-- start of Extracted material --

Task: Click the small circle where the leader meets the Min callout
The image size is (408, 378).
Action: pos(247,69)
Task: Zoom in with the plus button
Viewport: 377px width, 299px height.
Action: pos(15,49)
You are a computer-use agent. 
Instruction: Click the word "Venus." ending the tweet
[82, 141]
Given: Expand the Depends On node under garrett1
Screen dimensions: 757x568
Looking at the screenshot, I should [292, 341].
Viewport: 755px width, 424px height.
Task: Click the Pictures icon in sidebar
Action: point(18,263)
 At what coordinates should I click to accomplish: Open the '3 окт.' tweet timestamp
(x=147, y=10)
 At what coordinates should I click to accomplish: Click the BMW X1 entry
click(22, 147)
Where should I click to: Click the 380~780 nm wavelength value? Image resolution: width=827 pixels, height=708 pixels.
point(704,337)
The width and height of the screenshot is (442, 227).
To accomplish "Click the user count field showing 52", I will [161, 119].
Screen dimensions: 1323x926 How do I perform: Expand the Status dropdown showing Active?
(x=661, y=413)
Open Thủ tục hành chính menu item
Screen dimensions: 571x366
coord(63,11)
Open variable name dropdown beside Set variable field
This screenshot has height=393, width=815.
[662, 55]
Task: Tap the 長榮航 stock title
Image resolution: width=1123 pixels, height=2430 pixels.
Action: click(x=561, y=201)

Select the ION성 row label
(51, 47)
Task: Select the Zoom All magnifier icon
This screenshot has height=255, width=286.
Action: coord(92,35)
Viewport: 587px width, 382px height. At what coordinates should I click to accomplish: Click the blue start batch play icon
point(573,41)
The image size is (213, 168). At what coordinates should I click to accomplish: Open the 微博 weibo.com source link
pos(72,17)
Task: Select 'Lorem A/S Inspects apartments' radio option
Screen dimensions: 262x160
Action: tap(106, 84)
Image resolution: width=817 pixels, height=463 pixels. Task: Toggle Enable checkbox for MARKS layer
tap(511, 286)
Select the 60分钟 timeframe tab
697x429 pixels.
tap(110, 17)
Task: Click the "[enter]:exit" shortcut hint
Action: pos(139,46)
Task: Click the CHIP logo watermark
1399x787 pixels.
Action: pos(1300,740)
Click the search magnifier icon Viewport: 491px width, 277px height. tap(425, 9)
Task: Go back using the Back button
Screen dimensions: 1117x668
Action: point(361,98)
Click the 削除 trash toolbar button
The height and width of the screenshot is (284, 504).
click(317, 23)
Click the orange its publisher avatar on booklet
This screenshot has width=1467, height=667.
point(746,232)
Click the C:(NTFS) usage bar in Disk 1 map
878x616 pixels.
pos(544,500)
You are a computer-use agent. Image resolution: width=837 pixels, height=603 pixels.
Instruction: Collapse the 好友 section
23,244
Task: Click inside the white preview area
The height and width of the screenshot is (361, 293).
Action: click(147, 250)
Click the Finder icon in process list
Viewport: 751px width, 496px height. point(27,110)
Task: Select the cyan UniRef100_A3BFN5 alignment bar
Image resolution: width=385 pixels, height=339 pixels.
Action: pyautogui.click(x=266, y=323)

-- end of Extracted material --

§ **Instruction**
Rewrite all of the data above, changing each "Image resolution" to "Screenshot size" and leaving everything else untouched.

§ **Exercise answer**
Task: Click the small circle where the leader meets the Min callout
The image size is (408, 378).
Action: pos(247,69)
Task: Zoom in with the plus button
Viewport: 377px width, 299px height.
Action: pos(15,49)
You are a computer-use agent. 
Instruction: Click the word "Venus." ending the tweet
[82, 141]
Given: Expand the Depends On node under garrett1
Screen dimensions: 757x568
Looking at the screenshot, I should [292, 341].
Viewport: 755px width, 424px height.
Task: Click the Pictures icon in sidebar
Action: point(18,263)
 At what coordinates should I click to accomplish: Open the '3 окт.' tweet timestamp
(x=147, y=10)
 At what coordinates should I click to accomplish: Click the BMW X1 entry
click(22, 147)
Where should I click to: Click the 380~780 nm wavelength value? Screenshot size: width=827 pixels, height=708 pixels.
point(704,337)
The width and height of the screenshot is (442, 227).
To accomplish "Click the user count field showing 52", I will [161, 119].
Screen dimensions: 1323x926 How do I perform: Expand the Status dropdown showing Active?
(x=661, y=413)
Open Thủ tục hành chính menu item
Screen dimensions: 571x366
coord(63,11)
Open variable name dropdown beside Set variable field
This screenshot has height=393, width=815.
[662, 55]
Task: Tap the 長榮航 stock title
Screenshot size: width=1123 pixels, height=2430 pixels.
Action: click(x=561, y=201)

Select the ION성 row label
(51, 47)
Task: Select the Zoom All magnifier icon
This screenshot has height=255, width=286.
Action: coord(92,35)
Viewport: 587px width, 382px height. At what coordinates should I click to accomplish: Click the blue start batch play icon
point(573,41)
The image size is (213, 168). At what coordinates should I click to accomplish: Open the 微博 weibo.com source link
pos(72,17)
Task: Select 'Lorem A/S Inspects apartments' radio option
Screen dimensions: 262x160
Action: tap(106, 84)
Screenshot size: width=817 pixels, height=463 pixels. Task: Toggle Enable checkbox for MARKS layer
tap(511, 286)
Select the 60分钟 timeframe tab
697x429 pixels.
tap(110, 17)
Task: Click the "[enter]:exit" shortcut hint
Action: pos(139,46)
Task: Click the CHIP logo watermark
1399x787 pixels.
Action: pos(1300,740)
Click the search magnifier icon Viewport: 491px width, 277px height. tap(425, 9)
Task: Go back using the Back button
Screen dimensions: 1117x668
Action: point(361,98)
Click the 削除 trash toolbar button
The height and width of the screenshot is (284, 504).
click(317, 23)
Click the orange its publisher avatar on booklet
This screenshot has width=1467, height=667.
point(746,232)
Click the C:(NTFS) usage bar in Disk 1 map
878x616 pixels.
pos(544,500)
You are a computer-use agent. Screenshot size: width=837 pixels, height=603 pixels.
Instruction: Collapse the 好友 section
23,244
Task: Click inside the white preview area
The height and width of the screenshot is (361, 293).
Action: click(147, 250)
Click the Finder icon in process list
Viewport: 751px width, 496px height. point(27,110)
Task: Select the cyan UniRef100_A3BFN5 alignment bar
Screenshot size: width=385 pixels, height=339 pixels.
Action: pyautogui.click(x=266, y=323)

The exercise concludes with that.